2014年7月21日月曜日

なぜ「彼女」が重要なのか(改版)



彼女は、中部ドイツで生まれ、
ポーランドとリトアニアの中間地で育成された中流ユダヤ家庭の出身である。
その波乱の人生から・・・
ファシズム(ナチズム)とスターリニズムをともに全体主義として深く批判し、
政治参加と公的領域の重要性を唱え、さらに思索と判断にもとづく精神生活の意義を説いた。

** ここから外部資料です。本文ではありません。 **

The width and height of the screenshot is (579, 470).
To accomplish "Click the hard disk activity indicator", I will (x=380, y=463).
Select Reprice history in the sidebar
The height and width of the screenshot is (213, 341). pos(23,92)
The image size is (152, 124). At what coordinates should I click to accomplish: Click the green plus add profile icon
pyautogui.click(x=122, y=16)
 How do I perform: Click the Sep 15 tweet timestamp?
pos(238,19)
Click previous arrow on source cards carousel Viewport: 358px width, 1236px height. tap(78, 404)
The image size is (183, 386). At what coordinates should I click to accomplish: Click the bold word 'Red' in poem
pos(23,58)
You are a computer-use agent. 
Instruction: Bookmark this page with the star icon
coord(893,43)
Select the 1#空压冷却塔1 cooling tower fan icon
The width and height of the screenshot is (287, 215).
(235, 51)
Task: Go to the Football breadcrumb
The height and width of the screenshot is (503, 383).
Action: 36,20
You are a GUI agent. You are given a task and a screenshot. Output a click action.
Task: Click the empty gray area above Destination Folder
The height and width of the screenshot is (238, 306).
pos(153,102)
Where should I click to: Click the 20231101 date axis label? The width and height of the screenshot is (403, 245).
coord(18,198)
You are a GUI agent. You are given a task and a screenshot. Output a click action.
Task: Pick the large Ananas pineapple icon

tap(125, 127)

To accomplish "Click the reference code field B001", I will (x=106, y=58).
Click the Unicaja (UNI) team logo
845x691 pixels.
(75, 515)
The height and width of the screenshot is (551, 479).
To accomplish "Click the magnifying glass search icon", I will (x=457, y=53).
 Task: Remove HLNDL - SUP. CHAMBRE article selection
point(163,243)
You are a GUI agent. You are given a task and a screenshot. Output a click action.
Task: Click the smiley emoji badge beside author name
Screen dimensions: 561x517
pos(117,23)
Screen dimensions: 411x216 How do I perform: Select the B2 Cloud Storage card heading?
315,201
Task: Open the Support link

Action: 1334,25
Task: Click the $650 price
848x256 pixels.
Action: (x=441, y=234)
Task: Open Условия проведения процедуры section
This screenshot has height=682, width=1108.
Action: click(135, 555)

21世紀のいま、全体主義の根は姿形をかけていまだに生き残り、
消費社会と技術社会のなかで、
かつての命がけの革命がめざした新しい政治のかたちは窒息死寸前。
さらに誤った思索と判断が世界の対立を激化させ、人類の将来を危うくさせている。
だから彼女の課題はいまも未解決のまま残されている。

過剰同調性(集団ヒステリーあるいは大衆迎合)は、どの社会にも存在し、
それは、全体主義の潜在的可能性であり、アメリカにおいてすら
マッカーシズムとして、多くの不幸を生み出した。


彼女によれば・・・

全体主義は「政治」の消滅である。
正しい「政治」とは思索し行動する人間により行為され、
全体主義はそのような人間を排除する。
がんじがらめの全体的意志のもとに人々は屈服を強いられる。
テロと戦争の恐怖が思考を麻痺させていく。
対立を煽り立て、思考の麻痺状態に人々を追い込んでゆく。
全体主義は20世紀に登場した新たな統治形態だが、
それは第二次世界大戦の終結とともに終わったわけではなく、
いまや手を替え品を替えていまも・・・
それも狡猾巧妙に民主主義的な皮を被ってつづいている。

 
彼女は、孤独な思考するマイノリティである。
従って、彼女が「イスラエルのアイヒマン裁判」から読み取ったものは、


絶対悪としてのナチスの代弁者:アイヒマン
無謬の抵抗運動
被害者以外の何物でもないユダヤ民族


という刷り込まれた歴史認識へのアンチテーゼであり、
一番痛い点を暴かれたという「憤激」が、まさしく麻痺した思考からくる攻撃となった。


2012年に「彼女をタイトルロール」とする映画が制作され、上映され、k
岩波ホールが連日満員御礼となったことは「社会現象」である。
しかし、それは危険な時代到来の警鐘なのかも・・・



ハンナ・アーレントの重要な著作は、ありがたいことにちゃんと邦訳されてます。
しかし、残念なことにどれも大部で難解。
お手軽に読もうってたぐいな内容じゃないですが
知る限り一番知的でお手軽な「入門解説」書がこれかな。


なぜアーレントが重要か(みすず書房版)
ハンナ・アーレント「戦争の時代を生きた政治哲学者」(中公新書版)

先日、本棚整理をしましたが、彼女系の著作は、センターじゃなく
毎晩お神酒を上げながらの別室に鎮座させています。